X-Stat-Signature: 5b8hui9bdxn9kjcn4rx6ebgdobmi4puj
X-Rspamd-Server: rspam12
X-Rspamd-Queue-Id: 3F19820030
Authentication-Results: imf03.hostedemail.com;
	dkim=pass header.d=google.com header.s=20210112 header.b=JpNU2w+D;
	spf=pass (imf03.hostedemail.com: domain of yuzhao@google.com designates 209.85.222.54 as permitted sender) smtp.mailfrom=yuzhao@google.com;
	dmarc=pass (policy=reject) header.from=google.com
X-Rspam-User: 
X-HE-Tag: 1651006669-349162
X-Bogosity: Ham, tests=bogofilter, spamicity=0.000000, version=1.2.4
Sender: owner-linux-mm@kvack.org
Precedence: bulk
X-Loop: owner-majordomo@kvack.org
List-ID: <linux-mm.kvack.org>

On Mon, Apr 11, 2022 at 8:16 PM Andrew Morton <akpm@linux-foundation.org> wrote:
>
> On Wed,  6 Apr 2022 21:15:22 -0600 Yu Zhao <yuzhao@google.com> wrote:
>
> > Add /sys/kernel/mm/lru_gen/enabled as a kill switch. Components that
> > can be disabled include:
> >   0x0001: the multi-gen LRU core
> >   0x0002: walking page table, when arch_has_hw_pte_young() returns
> >           true
> >   0x0004: clearing the accessed bit in non-leaf PMD entries, when
> >           CONFIG_ARCH_HAS_NONLEAF_PMD_YOUNG=y
> >   [yYnN]: apply to all the components above
> > E.g.,
> >   echo y >/sys/kernel/mm/lru_gen/enabled
> >   cat /sys/kernel/mm/lru_gen/enabled
> >   0x0007
> >   echo 5 >/sys/kernel/mm/lru_gen/enabled
> >   cat /sys/kernel/mm/lru_gen/enabled
> >   0x0005
>
> I'm shocked that this actually works.  How does it work?  Existing
> pages & folios are drained over time or synchrnously?

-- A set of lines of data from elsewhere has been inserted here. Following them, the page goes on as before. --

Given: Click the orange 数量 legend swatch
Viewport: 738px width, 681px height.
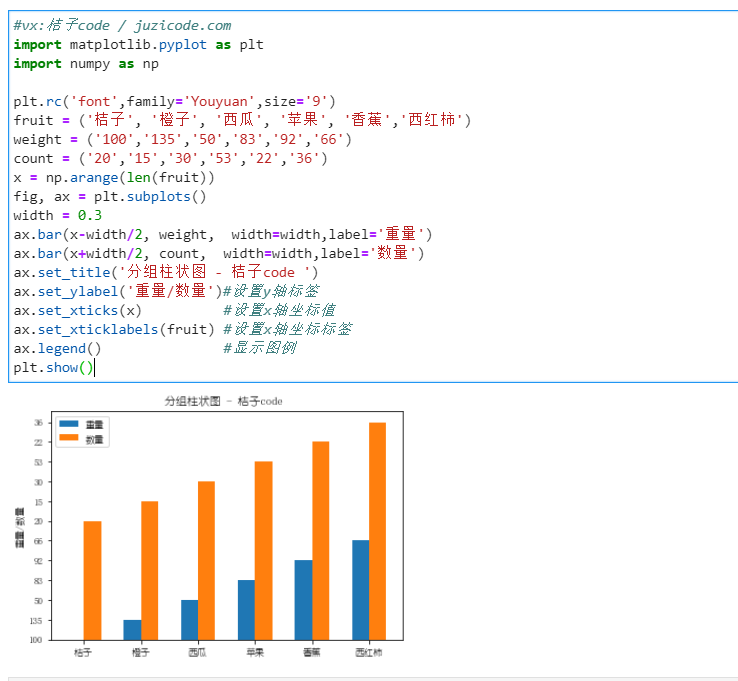Looking at the screenshot, I should [x=69, y=438].
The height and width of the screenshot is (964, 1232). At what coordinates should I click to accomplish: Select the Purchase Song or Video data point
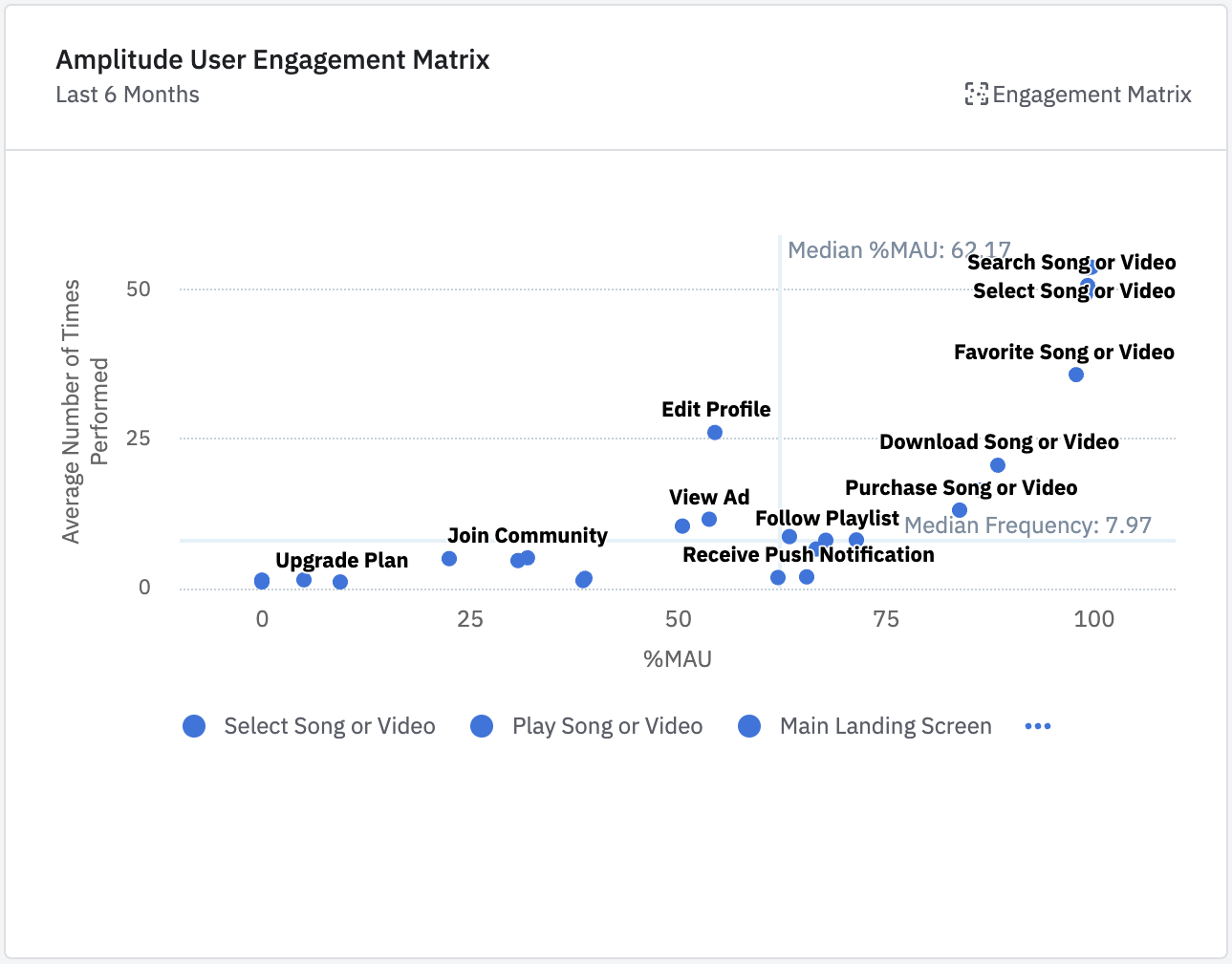[960, 510]
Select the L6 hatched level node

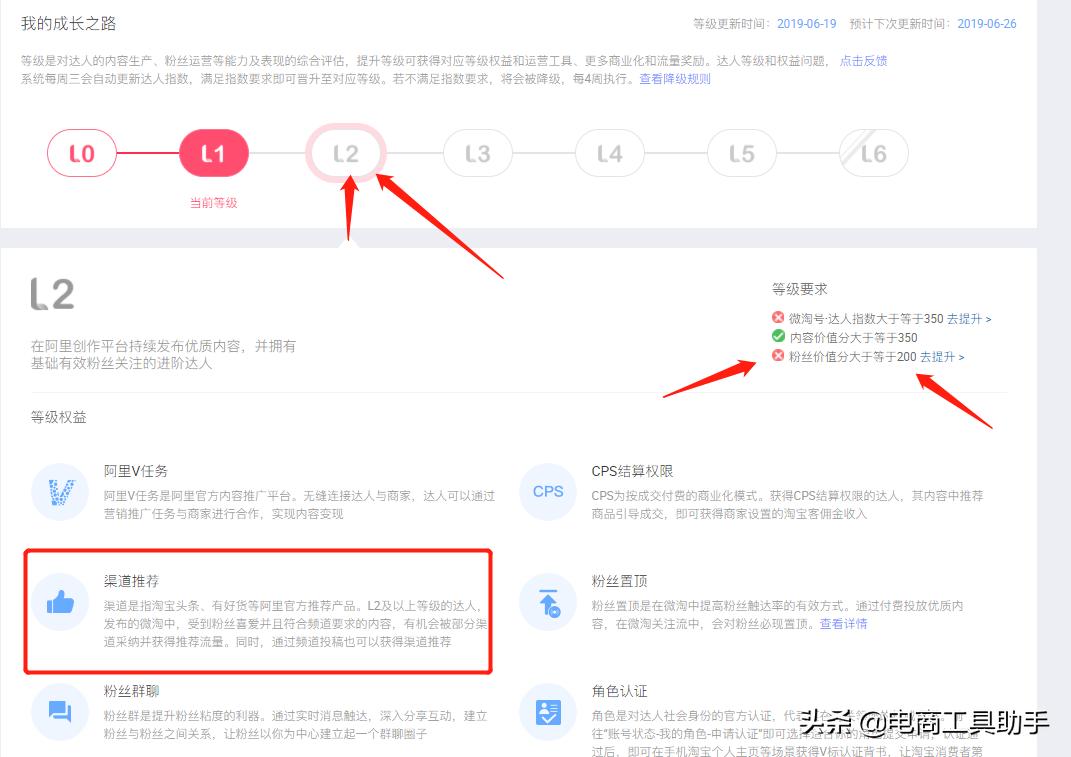pyautogui.click(x=874, y=153)
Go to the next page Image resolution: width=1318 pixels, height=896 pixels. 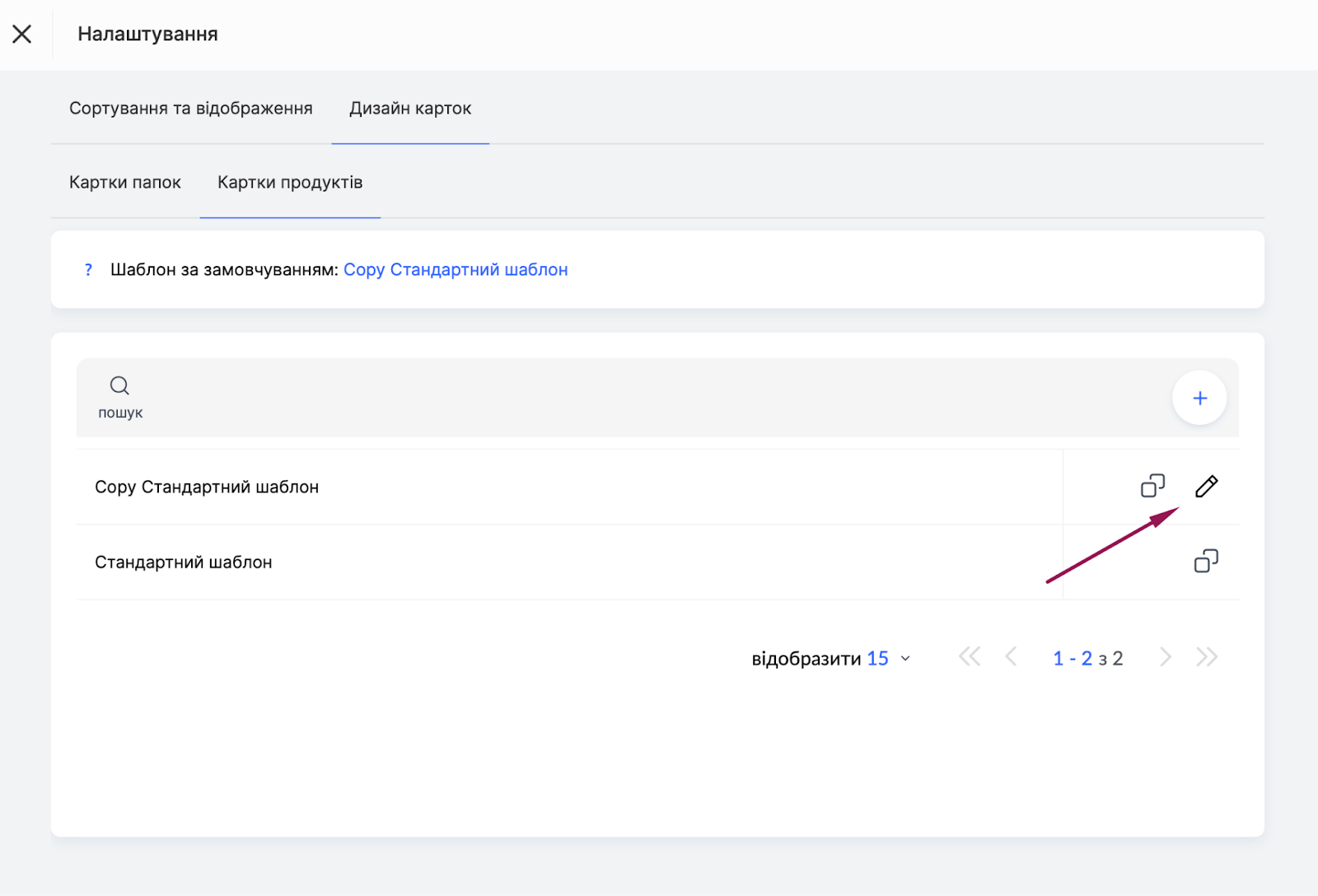1165,657
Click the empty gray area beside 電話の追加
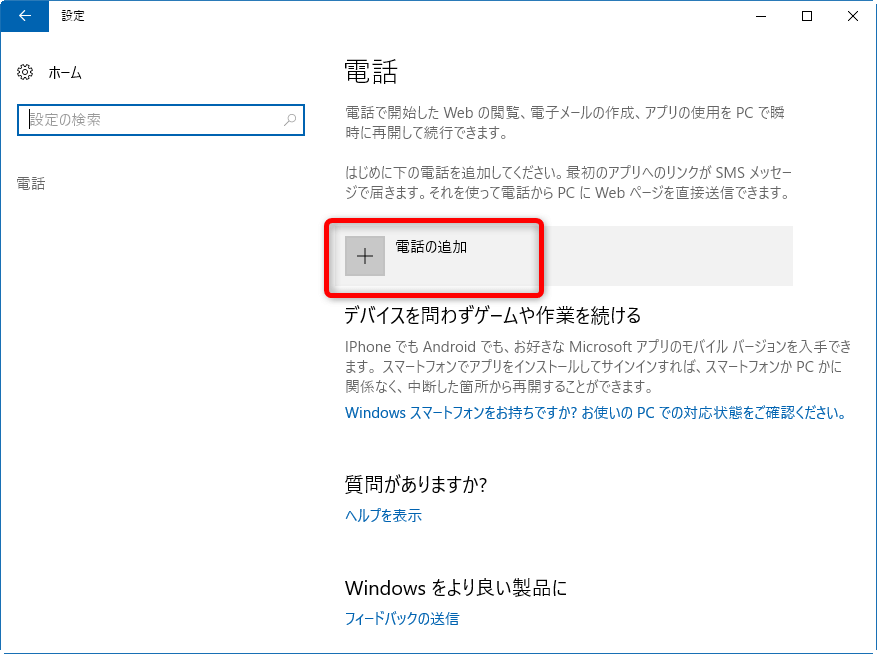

Basically we have a double-throw way, and once flipped, new (isolated)
pages can only be added to the lists of the current implementation.
Existing pages on the lists of the previous implementation are
synchronously drained (isolated and then re-added), with
cond_resched() of course.

> Supporting
> structures remain allocated, available for reenablement?

Correct.

> Why is it thought necessary to have this?  Is it expected to be
> permanent?

This is almost a must for large scale deployments/experiments.

For deployments, we need to keep fix rollout (high priority) and
feature enabling (low priority) separate. Rolling out multiple
binaries works but will make the process slower and more painful. So
generally for each release, there is only one binary to roll out, and
unless it's impossible, new features are disabled by default. Once a
rollout completes, i.e., reaches enough population and remains stable,
new features are turned on gradually. If something goes wrong with a
new feature, we turn off that feature rather than roll back the
kernel.

Similarly, for A/B experiments, we don't want to use two binaries.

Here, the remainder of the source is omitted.